Granular Testing Philosophy

Overview

This document explains why we test specific areas of the Granular cache library with particular testing techniques. Understanding the rationale behind our testing strategy helps maintain high code quality and guides future testing decisions.

Core Principles

1. Meaningful Tests Over Coverage Metrics

We aim for 85%+ coverage, but prioritize meaningful tests that catch real bugs over achieving 100% coverage. Tests should:

Verify behavior, not implementation details
Catch regression bugs
Document expected behavior
Fail when code changes break contracts

2. Match Testing Technique to Risk Profile

Different code has different risk profiles. We use specialized testing techniques where they provide the most value:

Property-based tests: For invariants that must hold for all inputs
Fuzz tests: For parsing and input validation
Concurrency tests: For thread-safety guarantees
Benchmarks: For performance-critical paths

3. Fail Fast, Learn Fast

Tests should:

Run quickly in CI/CD pipelines
Provide clear error messages
Use deterministic test data when possible
Isolate failures to specific components

Why We Test What We Test

Validation & Error Handling (`validation_test.go`)

Why Critical:

Error handling is a primary feature of Granular, not an edge case
The WithAccumulateErrors() option changes behavior fundamentally
Validation errors affect user experience directly
Go 1.20+ multi-error unwrapping must work correctly with errors.Is() and errors.As()

Why These Techniques:

Unit tests: Verify error formatting, unwrapping, and accumulation logic
Integration tests: Test validation across the full key-building pipeline
State-based testing: Verify fail-fast vs accumulate-all behavior differences

Real-World Impact: If validation errors are broken, users get:

Confusing error messages
Missing context about multiple failures
Inability to use standard Go error handling patterns

Glob Pattern Matching (`glob_test.go`)

Why Critical:

Glob matching has 0% coverage in matchGlobParts/matchesGlobPattern
Recursive ** patterns are complex with many edge cases
Bugs cause silent failures (wrong files cached or missed)
Used in build pipelines where correctness is essential

Why These Techniques:

Edge case testing: Cover **, **/, empty matches, deep nesting
Property-based testing: Verify glob results are always subset of directory walk
Fuzz testing: Find unexpected pattern/path combinations that break logic

Real-World Impact: Broken glob matching means:

Build tools cache wrong files
Security-sensitive files accidentally included
Builds aren't reproducible
Silent data corruption in cached results

Why Property Tests: The invariant "glob matches ⊆ all files" must hold for every pattern. A single counterexample breaks the contract. Property tests efficiently search for counterexamples.

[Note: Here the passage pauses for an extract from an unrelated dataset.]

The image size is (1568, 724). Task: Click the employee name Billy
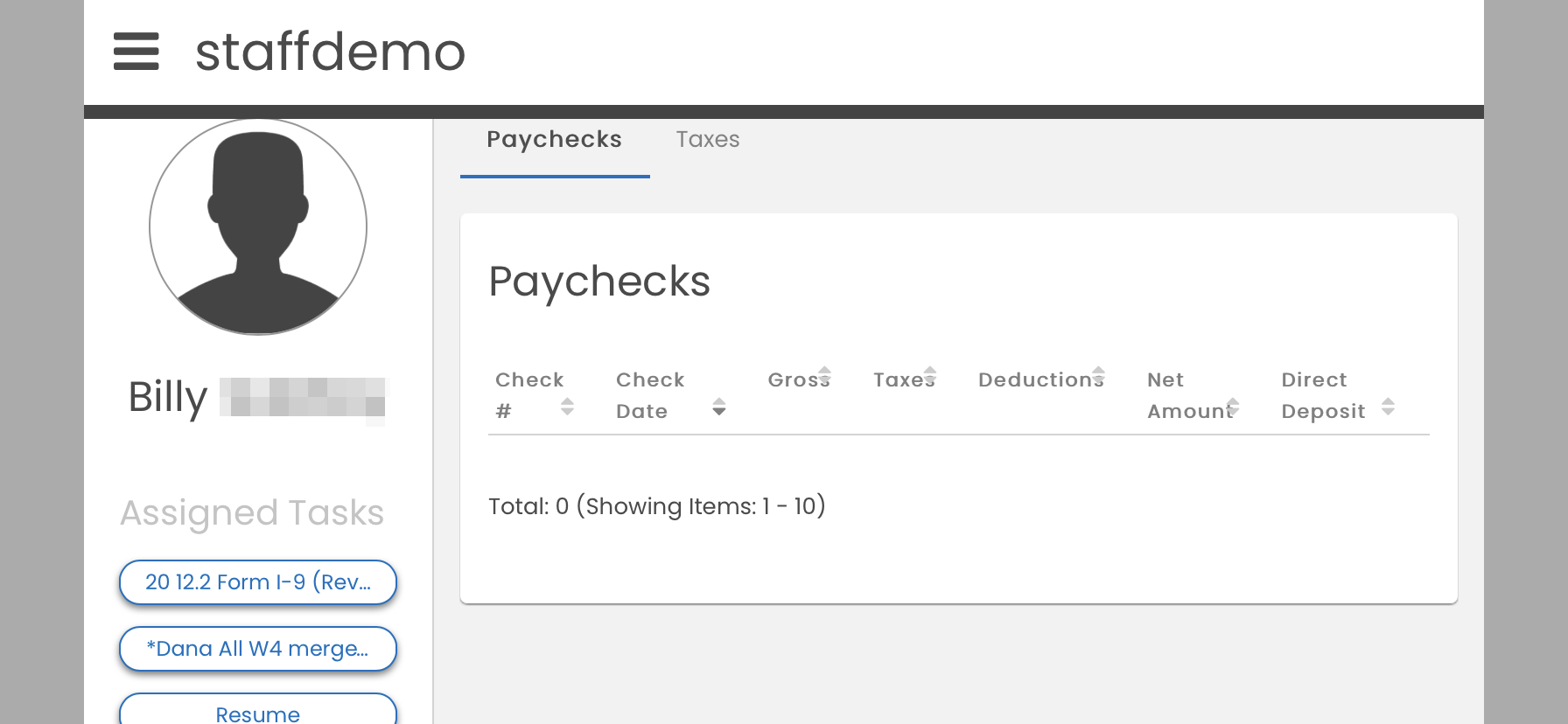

Concurrency Safety (`concurrency_test.go`)

Why Critical:

Granular is designed for use in concurrent build systems
Race conditions cause non-deterministic failures
Data corruption from races can silently break builds
RWMutex usage must be correct (deadlocks are catastrophic)

Why testing/synctest (Go 1.25):

Deterministic concurrency testing: Traditional concurrent tests are flaky
Controlled scheduling: synctest.Run() controls goroutine interleaving
Reproducible failures: Race conditions become consistently reproducible
No sleeps or timeouts: Tests run fast and reliably

Scenarios Tested:

Concurrent reads: Multiple goroutines reading same key (RLock correctness)
Concurrent writes: Multiple goroutines writing different keys (no contention)
Read during write: Verify no partial/corrupted reads
Delete during read: Ensure safe cleanup
Clear during operations: Test bulk deletion safety
Prune during operations: Background maintenance doesn't corrupt state

Real-World Impact: Race conditions cause:

Builds that pass sometimes, fail others (Heisenbug hell)
Corrupted cache manifests
Deadlocks that freeze CI/CD pipelines
Data races that pass tests but fail in production

Configuration Options (`options_test.go`)

Why Critical:

Options had 0% coverage (WithHashFunc, WithNowFunc)
Changing hash function invalidates entire cache
Custom time functions affect cache expiration and pruning
Wrong option behavior breaks cache semantics

Why These Techniques:

Functional testing: Verify each option changes cache behavior
Combination testing: Options must compose correctly
Deterministic testing: WithNowFunc enables reproducible time-based tests

Real-World Impact: Broken options cause:

Cache invalidation after updates (all entries become misses)
Incorrect pruning (keeping too much or too little)
Flaky tests due to time-based behavior
Inability to test cache in isolation

Design Insight: WithNowFunc() and WithHashFunc() are dependency injection for testability. We test that the injection works correctly, enabling deterministic testing of cache behavior.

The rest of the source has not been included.